Bagikan:

JAKARTA - Ketegangan politik yang terjadi antara Rusia dan Ukraina telah memicu terjadinya krisis pada sejumlah bidang. Selain krisis kepercayaan di regional Eropa Timur, eskalasi yang meningkat menjadikan sektor ekonomi ikut terimbas.

Salah satu yang kini kian mencolok adalah persoalan energi. Bukan rahasia lagi jika Rusia dikenal sebagai salah satu penyedia utama sumber energi bagi negara-negara di Eropa Barat yang notabene adalah sekutu besar seterunya, yakni Ukraina.

Jika konflik dua negara satu ibu itu tidak bisa dihindari, maka bukan tidak mungkin Eropa bakal semakin dalam diliputi ketidakpastian energi yang memang sudah terjadi sejak penghujung tahun lalu.

Asal tahu saja, jalur pipa gas dan minyak Rusia ke kawasan barat mengambil rute yang masuk wilayah kedaulatan Ukraina. Kondisi ini yang kemudian membuat situasi di lapangan bak benang kusut.

“Rusia bisa saja dengan sengaja tidak mau mengalirkan seluruh gasnya ke Eropa Barat sebagai bentuk perlawanan untuk membalas sanksi internasional terhadap negaranya,” kata Wakil Menteri Energi dan Sumber Daya Mineral (ESDM) periode 2016-2019 Arcandra Tahar dalam penjelasannya pada Selasa, 8 Februari.

Menurut dia, segala respon yang diambil Rusia dalam kebijakan energi pasti mempunyai daya rusak terhadap perekonomian negara-negara Eropa Barat apabila perang benar-benar pecah.

Dijelaskan Arcandra dengan musim dingin yang masih berlangsung dalam beberapa bulan ke depan, Eropa hanya mampu bertahan paling lama enam pekan dengan cadangan LNG yang tersedia. Dalam hal ini Rusia akan merasa di atas angin.

“Ada beberapa konsekuensi yang mungkin terjadi akibat skenario di atas. Pertama, pembangkit batu bara dan nuklir akan dihidupkan kembali terutama di Jerman yang sudah pensiun.
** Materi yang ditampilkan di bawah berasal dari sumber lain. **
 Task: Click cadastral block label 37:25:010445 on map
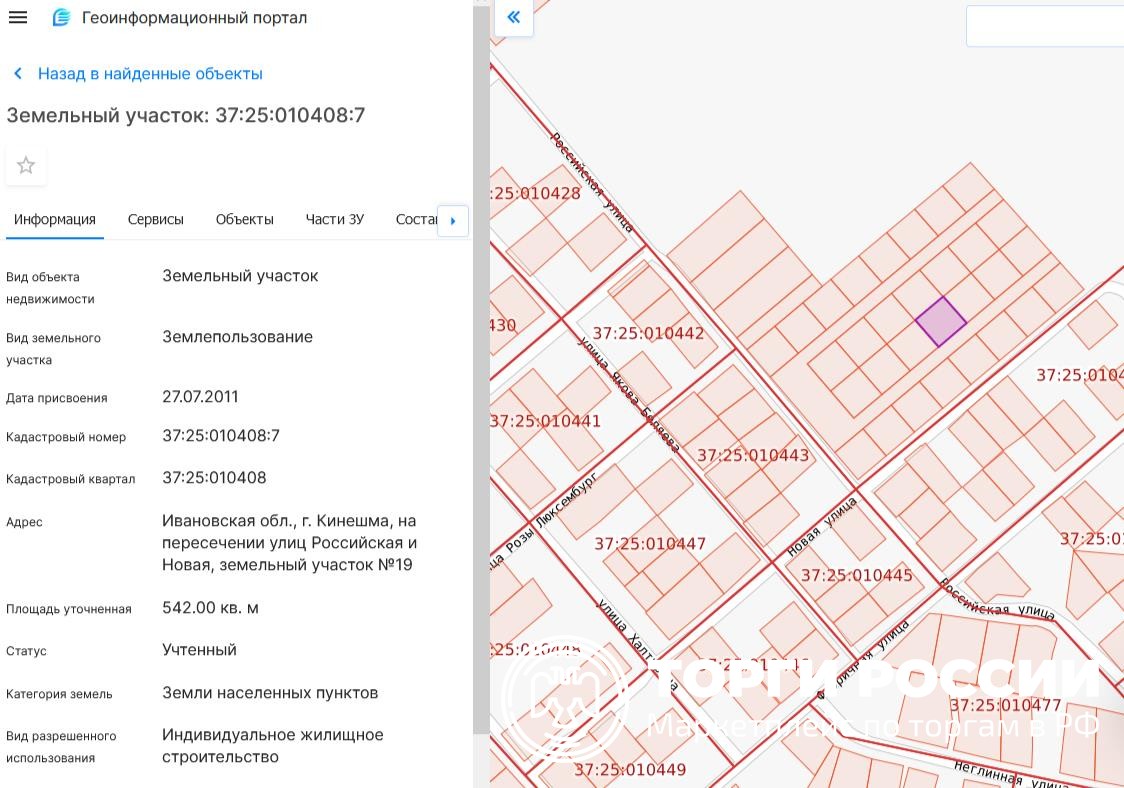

Dampaknya, harga batubara bisa naik kembali seperti tahun lalu,” tutur dia.

Kedua, impor LNG akan semakin besar yang berakibat pada naiknya harga spot. Ketiga, perusahaan energi Eropa mungkin akan berpikir ulang untuk kembali melakukan bisnis minyak dan gas.

“Segala upaya untuk meningkatkan produksi dari wilayah Eropa Barat akan tetap dilakukan,” tegasnya.

Arcandra menambahkan, kondisi yang terjadi di Benua Biru saat ini memberikan banyak pemahaman baru atas nama pemanfaatan serta penggunaan energi.

“Satu hal yang dapat kita pelajari dari konflik Rusia dan Ukraina adalah, bukan teknologi dan komersial saja yang harus dipertimbangkan dalam menyusun strategi menuju zero emisi, geopolitik ternyata bisa membelokkan strategi yang sudah dirancang,” tutup dia.